Laddove Game of Thrones ci ha inizialmente spiazzati, offrendoci un fantasy atipico in cui l'elemento magico era relegato a sporadiche comparsate, il più delle volte connotate negativamente, Emerald City sembra voler tentare una strada affine, in cui la magia è strumento di tortura e prigionia o, comunque, foriera di sofferenza (lo spaventapasseri Lucas, la moglie di Ojo o il piccolo Tip sono solo tre fra le vittime). Ciò in cui, purtroppo, la serie NBC risulta terribilmente carente rispetto al modello sopra citato, è proprio la costruzione di personaggi accattivanti e calati in un contesto credibile e coerente: se la prima parte, in cui Dorothy si scontra con una tribù primitiva, offre allo spettatore una dose di verosimiglianza necessaria a giustificare le ambizioni di riscrittura di Arnold e Friedman, il resto della storia si articola attraverso passaggi fin troppo confusi e incontri per lo più macchinosi, che appesantiscono la trama senza tuttavia creare mordente emozionale.

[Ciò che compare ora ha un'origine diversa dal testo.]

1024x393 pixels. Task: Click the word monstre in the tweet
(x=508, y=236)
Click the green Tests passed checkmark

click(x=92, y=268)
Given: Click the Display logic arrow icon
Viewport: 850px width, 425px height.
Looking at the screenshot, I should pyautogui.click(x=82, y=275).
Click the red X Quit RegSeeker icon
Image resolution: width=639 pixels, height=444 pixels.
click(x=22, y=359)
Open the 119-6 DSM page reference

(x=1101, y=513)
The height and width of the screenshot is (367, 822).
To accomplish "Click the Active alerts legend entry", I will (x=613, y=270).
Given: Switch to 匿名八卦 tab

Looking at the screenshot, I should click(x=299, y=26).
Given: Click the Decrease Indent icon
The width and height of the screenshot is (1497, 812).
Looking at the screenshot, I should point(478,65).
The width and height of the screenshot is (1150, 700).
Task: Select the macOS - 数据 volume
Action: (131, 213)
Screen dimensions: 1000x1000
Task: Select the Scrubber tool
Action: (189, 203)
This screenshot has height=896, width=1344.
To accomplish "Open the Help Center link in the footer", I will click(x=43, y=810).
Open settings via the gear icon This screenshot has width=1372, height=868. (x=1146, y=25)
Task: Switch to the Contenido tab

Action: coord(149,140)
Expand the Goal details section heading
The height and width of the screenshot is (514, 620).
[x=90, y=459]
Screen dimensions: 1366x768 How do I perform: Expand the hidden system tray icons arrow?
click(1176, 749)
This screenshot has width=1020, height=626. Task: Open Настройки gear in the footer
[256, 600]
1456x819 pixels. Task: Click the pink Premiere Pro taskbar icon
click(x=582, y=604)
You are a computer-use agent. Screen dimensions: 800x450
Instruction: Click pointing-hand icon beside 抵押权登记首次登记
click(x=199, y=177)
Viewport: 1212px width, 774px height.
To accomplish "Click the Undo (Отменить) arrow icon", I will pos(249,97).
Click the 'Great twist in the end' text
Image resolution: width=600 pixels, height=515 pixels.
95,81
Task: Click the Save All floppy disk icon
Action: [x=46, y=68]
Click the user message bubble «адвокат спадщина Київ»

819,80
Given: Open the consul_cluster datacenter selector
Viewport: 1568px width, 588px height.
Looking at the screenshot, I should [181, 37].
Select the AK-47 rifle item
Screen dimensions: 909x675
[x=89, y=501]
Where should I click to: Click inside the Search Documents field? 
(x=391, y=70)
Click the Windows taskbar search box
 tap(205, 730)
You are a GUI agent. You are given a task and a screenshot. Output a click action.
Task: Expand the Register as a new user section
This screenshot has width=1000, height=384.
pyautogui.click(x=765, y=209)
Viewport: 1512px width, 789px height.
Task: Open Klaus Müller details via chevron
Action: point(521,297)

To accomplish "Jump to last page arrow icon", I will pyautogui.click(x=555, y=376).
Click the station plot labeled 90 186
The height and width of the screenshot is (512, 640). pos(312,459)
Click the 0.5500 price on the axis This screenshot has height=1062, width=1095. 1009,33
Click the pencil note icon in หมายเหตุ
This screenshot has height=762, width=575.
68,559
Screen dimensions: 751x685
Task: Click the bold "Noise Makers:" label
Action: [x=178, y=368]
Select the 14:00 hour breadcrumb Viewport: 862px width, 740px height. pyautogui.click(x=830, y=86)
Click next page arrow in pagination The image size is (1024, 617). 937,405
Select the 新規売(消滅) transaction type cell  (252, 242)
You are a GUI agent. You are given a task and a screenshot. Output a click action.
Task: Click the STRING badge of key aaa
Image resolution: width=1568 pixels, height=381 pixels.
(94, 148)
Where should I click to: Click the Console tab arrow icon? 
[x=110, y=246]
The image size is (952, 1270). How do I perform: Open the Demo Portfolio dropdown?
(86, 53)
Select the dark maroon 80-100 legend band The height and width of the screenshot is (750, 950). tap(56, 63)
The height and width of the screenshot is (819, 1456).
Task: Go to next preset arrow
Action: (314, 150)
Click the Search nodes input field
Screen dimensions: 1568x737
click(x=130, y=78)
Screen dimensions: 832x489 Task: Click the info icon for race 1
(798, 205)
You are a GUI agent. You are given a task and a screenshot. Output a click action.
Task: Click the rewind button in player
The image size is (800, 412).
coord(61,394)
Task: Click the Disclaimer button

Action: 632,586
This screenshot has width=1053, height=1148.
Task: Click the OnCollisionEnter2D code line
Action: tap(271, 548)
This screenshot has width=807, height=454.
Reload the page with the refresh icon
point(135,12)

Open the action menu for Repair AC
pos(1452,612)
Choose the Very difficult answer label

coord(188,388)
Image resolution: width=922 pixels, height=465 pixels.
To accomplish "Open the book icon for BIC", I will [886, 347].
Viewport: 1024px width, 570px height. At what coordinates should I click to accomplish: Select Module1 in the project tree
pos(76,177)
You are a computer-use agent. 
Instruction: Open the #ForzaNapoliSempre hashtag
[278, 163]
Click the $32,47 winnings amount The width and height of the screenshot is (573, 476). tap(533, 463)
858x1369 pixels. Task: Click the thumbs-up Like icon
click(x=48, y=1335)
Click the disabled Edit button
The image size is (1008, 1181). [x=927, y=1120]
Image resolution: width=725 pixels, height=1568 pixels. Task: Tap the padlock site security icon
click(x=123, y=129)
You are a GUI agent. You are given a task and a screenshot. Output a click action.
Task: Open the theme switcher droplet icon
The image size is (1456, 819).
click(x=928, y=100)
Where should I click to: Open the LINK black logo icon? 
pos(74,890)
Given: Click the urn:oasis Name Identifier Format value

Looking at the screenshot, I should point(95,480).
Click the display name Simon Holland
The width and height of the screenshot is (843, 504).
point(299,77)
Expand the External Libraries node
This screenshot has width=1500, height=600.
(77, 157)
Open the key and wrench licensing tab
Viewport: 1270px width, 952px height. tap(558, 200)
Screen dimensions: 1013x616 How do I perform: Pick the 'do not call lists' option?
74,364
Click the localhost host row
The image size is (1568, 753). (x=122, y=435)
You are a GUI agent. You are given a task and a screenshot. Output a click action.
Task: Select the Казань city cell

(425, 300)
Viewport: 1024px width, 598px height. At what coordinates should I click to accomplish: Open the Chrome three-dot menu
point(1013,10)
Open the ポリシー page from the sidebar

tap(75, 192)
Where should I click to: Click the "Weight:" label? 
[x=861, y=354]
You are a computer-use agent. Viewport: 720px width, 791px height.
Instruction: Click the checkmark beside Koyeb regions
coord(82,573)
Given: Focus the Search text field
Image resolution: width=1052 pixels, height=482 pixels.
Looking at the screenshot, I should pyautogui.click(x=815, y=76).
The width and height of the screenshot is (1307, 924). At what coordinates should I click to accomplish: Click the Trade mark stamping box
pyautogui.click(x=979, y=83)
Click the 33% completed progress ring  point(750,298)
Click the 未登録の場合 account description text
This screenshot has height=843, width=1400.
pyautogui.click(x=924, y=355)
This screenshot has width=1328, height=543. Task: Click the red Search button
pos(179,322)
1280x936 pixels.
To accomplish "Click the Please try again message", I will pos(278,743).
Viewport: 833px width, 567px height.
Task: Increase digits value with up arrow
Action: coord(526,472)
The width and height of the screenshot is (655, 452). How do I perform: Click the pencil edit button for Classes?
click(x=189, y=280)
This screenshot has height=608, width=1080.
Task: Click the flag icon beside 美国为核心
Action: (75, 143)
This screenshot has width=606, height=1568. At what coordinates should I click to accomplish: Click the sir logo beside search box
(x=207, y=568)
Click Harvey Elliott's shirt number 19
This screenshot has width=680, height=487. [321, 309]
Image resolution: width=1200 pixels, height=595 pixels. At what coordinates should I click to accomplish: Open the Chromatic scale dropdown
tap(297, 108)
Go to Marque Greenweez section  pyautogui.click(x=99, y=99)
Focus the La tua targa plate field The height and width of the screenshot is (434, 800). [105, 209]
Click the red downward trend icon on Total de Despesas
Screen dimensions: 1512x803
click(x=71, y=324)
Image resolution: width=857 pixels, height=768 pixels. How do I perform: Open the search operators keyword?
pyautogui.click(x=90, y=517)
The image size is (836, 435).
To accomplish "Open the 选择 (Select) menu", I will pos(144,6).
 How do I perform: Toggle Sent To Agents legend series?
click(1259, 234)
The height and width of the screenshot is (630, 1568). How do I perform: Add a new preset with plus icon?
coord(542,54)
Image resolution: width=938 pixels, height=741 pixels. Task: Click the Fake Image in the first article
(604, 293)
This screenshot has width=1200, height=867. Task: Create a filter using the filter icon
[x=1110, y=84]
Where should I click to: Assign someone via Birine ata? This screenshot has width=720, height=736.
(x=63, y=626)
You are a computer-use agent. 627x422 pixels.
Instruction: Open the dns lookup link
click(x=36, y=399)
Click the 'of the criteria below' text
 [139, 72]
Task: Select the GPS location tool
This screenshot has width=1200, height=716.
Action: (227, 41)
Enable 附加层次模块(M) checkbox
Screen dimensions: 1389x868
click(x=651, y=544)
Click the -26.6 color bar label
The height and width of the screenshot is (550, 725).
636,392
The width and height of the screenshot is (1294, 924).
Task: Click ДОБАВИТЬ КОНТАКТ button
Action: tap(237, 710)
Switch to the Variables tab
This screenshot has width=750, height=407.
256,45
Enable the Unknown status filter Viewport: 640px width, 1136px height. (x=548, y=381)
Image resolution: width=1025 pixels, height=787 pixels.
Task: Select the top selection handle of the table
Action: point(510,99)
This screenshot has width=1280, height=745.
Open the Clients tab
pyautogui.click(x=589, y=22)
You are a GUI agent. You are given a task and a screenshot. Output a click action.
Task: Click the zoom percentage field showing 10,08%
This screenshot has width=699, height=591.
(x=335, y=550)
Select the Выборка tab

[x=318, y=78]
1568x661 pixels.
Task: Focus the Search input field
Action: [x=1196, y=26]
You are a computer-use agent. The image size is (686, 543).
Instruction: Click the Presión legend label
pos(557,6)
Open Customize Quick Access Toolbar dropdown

È ancora presto per poter giudicare Emerald City una brutta serie; possiamo però dire che, come partenza, lascia a desiderare sotto troppi punti di vista per non auspicare una rapida ripresa di tono nelle prossime puntate, onde evitare al pubblico il desiderio di perdersi nel polline giallo come successo ai due protagonisti Dorothy e Lucas, già in odor di love story. Forse è solo questione di pazienza ma, ora come ora, non possiamo nascondere una certa perplessità di fronte a un prodotto che aveva, per budget e cast, le carte in regola per sbalordirci e incantarci sin dalle prime battute.